The present invention relates to a music extracting apparatus which extracts music portion from broadcasting signals such as radio broadcast or television broadcast, and a music recording apparatus which records the extracted music portion.
In music program provided on radio or TV broadcasting, most of them are constituted from talk section, such as MC (Master of Ceremony) or DJ (Disc Jockey), and music section. In these programs, talk sections usually exist between music sections. Sometimes the voice of DJ overlaps in the starting or ending portion of the music sections.
In JP 2005-518560 A1, an apparatus, which extracts music portion from the broadcasting waves, is disclosed. In the apparatus, the starting and the ending position of music section is detected only by stereophonic information. Specifically, it determines that the starting position is detected when the difference value between the audio signals of left and right channels exceeds a first predetermined value, and determines that the ending position is detected when the difference value lowers the second predetermined value (1).
However, in the conventional method, it sometimes mistakenly determines that the ending position of the music section is detected when the music section has a non stereo-like portion in its midstream.

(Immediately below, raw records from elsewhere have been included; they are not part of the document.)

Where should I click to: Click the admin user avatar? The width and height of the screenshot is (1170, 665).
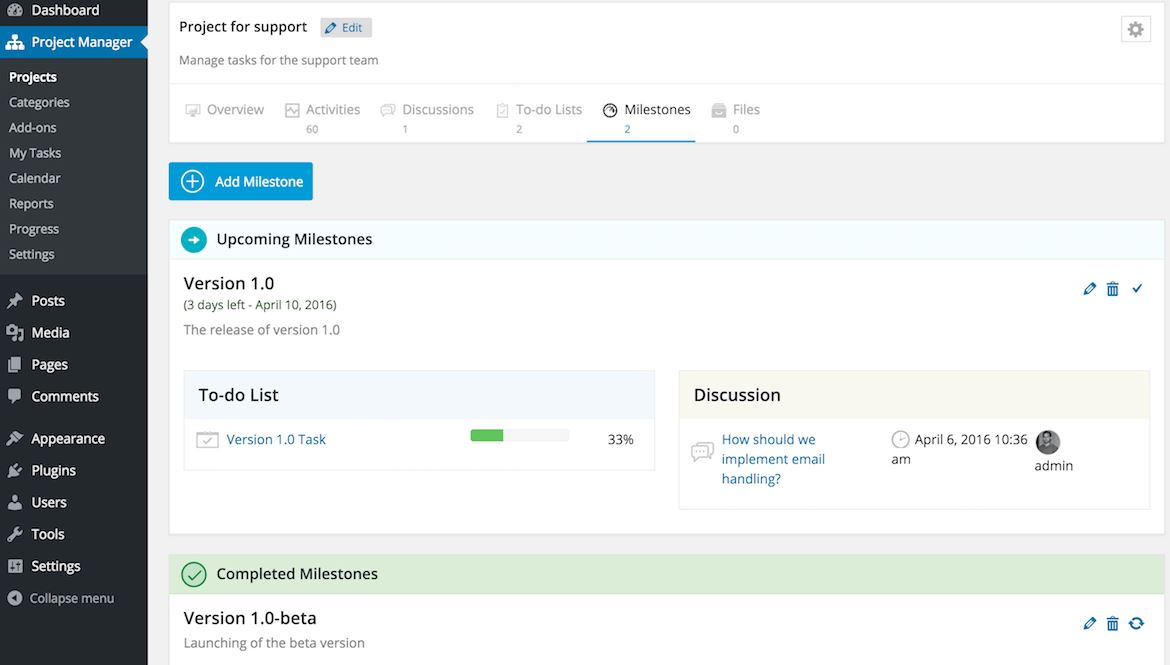click(x=1047, y=442)
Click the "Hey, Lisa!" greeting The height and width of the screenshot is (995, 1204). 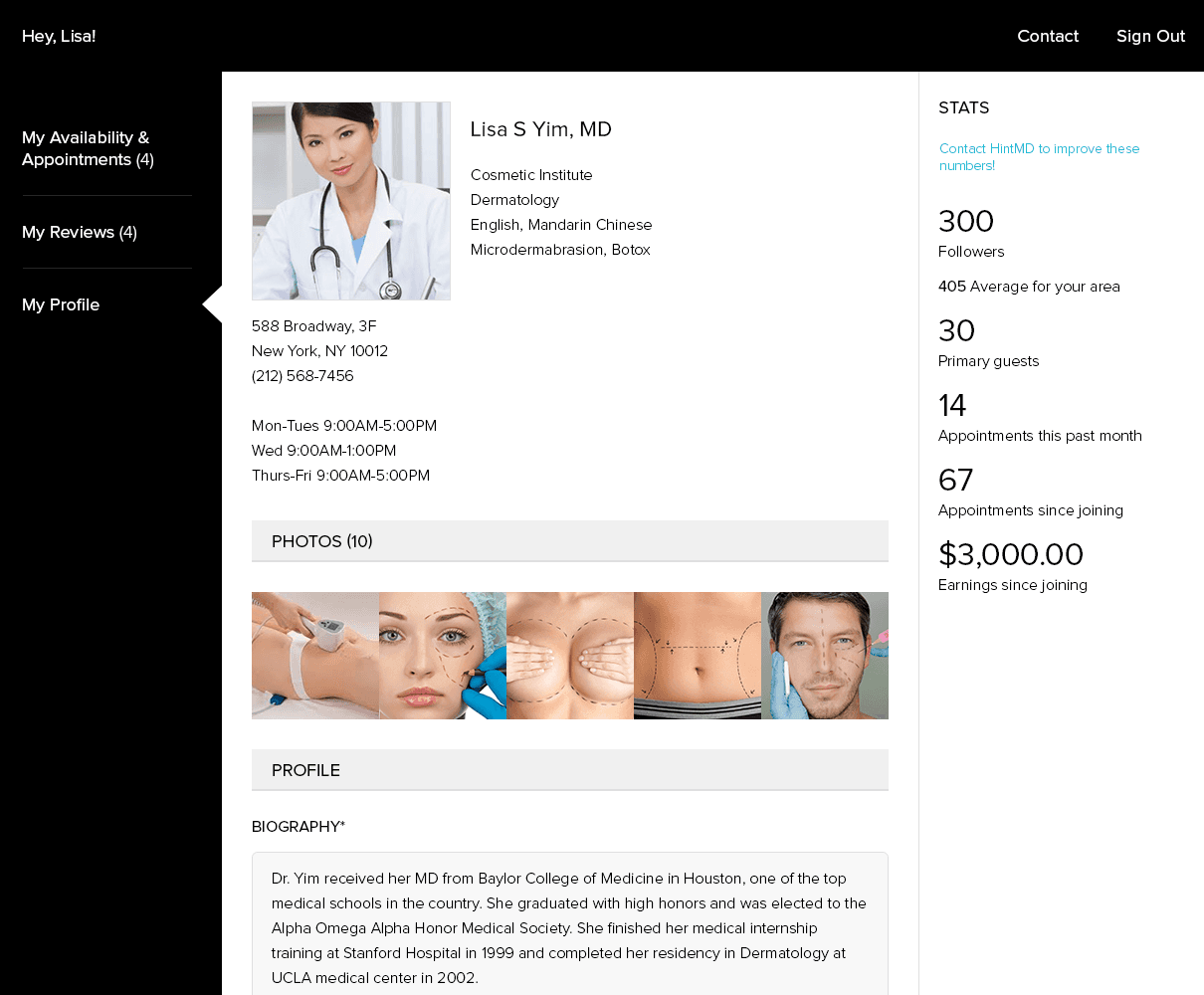coord(59,36)
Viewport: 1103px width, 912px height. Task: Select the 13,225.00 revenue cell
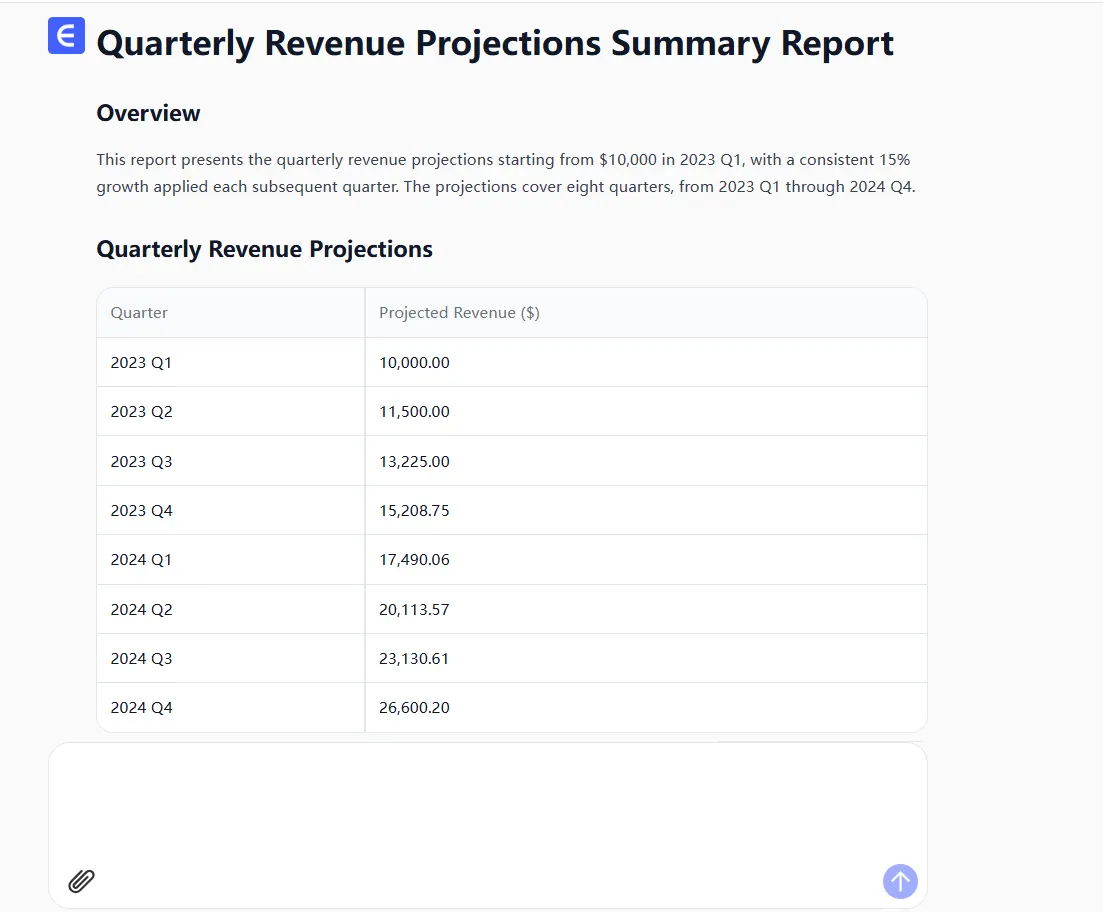tap(414, 462)
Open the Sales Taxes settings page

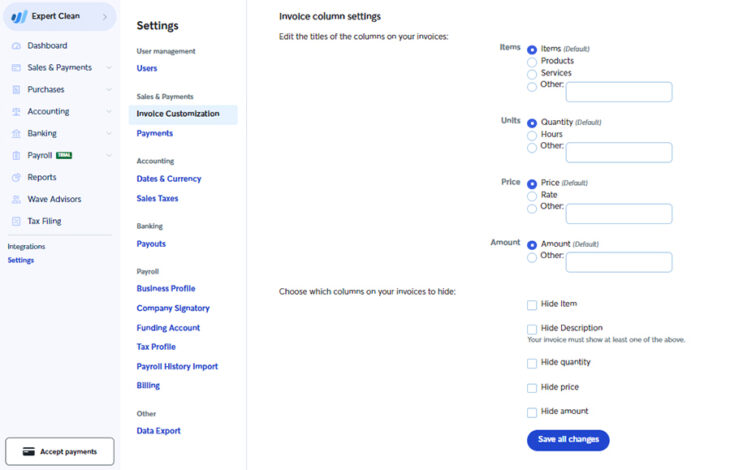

A first music extracting apparatus of the present invention comprises a receiving unit which receives a broadcast signal having a plurality of channels of audio signals; a detecting unit which detects a variation of voice power from the audio signal; a computing unit which computes a difference of amplitude or power between the audio signals of each channel, and a specifying unit which specifies the starting or the ending position of a music section based on the variation detected by the detecting unit, and the difference computed by the computing unit.

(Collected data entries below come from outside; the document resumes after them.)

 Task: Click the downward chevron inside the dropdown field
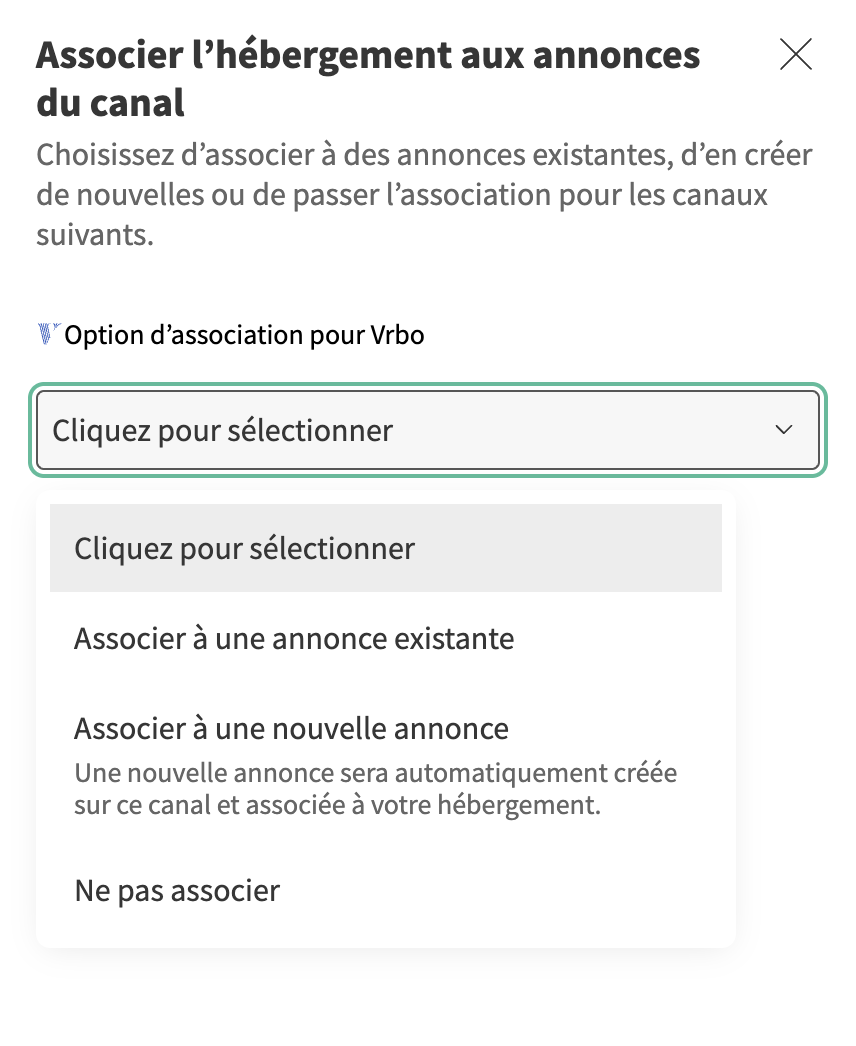pos(784,430)
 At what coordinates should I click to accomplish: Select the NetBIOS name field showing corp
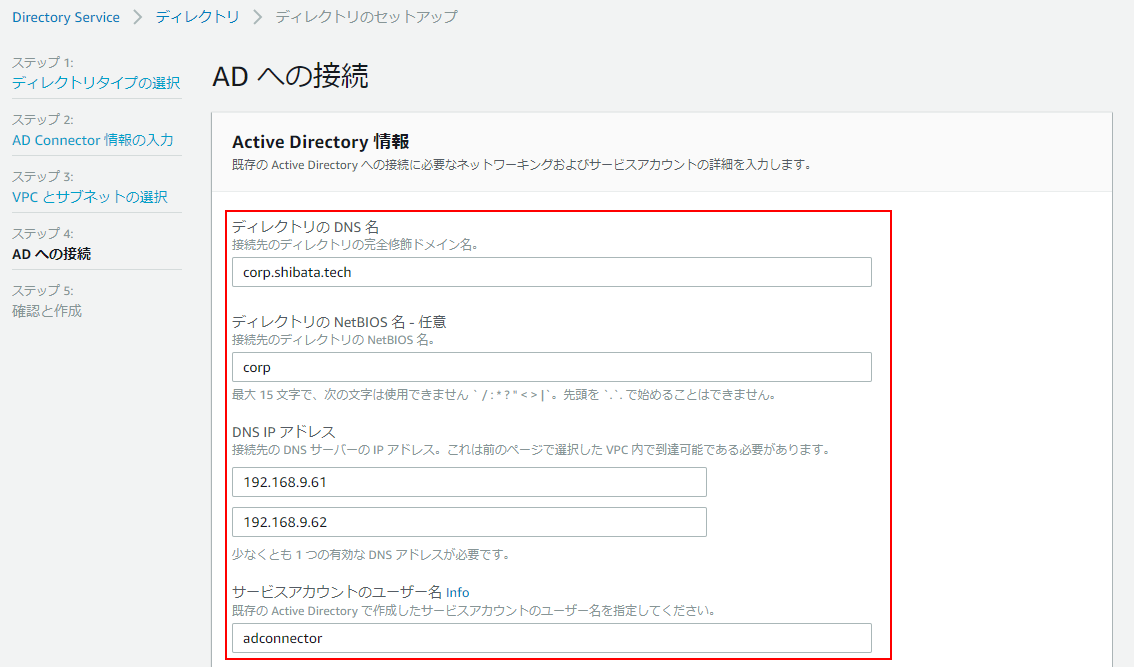(x=551, y=367)
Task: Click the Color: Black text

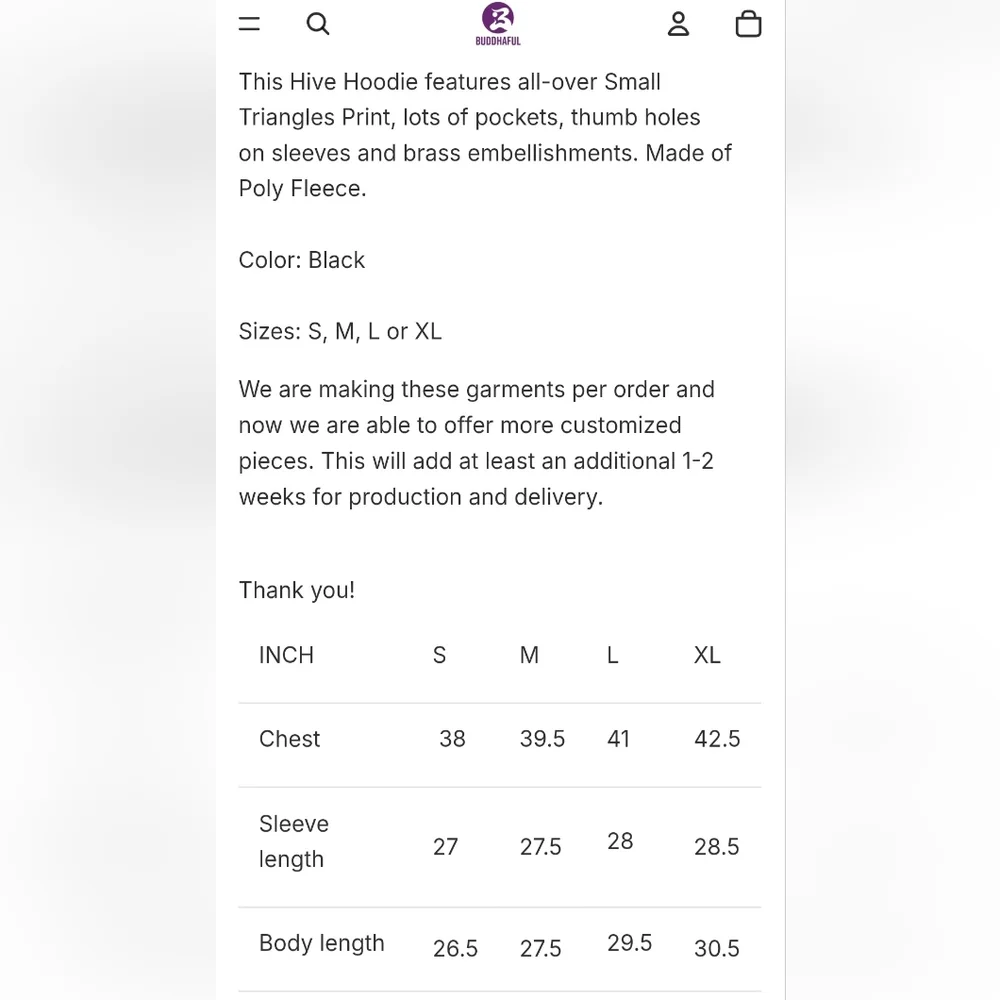Action: coord(302,260)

A second music extracting apparatus of the present invention comprises a receiving unit which receives a broadcast signal having a left and right channels of audio signals; a detecting unit which detects a transition point where variation of voice power of the audio signal exceeds predetermined value; a computing unit which computes an amplitude difference between the audio signals of each channel, and a specifying unit which specifies the starting or the ending position of a music section based on the amplitude difference in the vicinity of the transition point.
A music recording apparatus of the present invention comprises a receiving unit which receives a broadcast signal having a plurality of channels of audio signals; a detecting unit which detects a variation of voice power from the audio signal; a computing unit which computes a difference of amplitude or power between the audio signals of each channel; a specifying unit which specifies the starting and the ending position of a music section based on the variation detected by the detecting unit, and the difference computed by the computing unit, and a recording unit which records the music section specified by the specifying unit.
The present invention embodied in a music extracting apparatus or music recording apparatus is specifically described below with the reference to the drawings.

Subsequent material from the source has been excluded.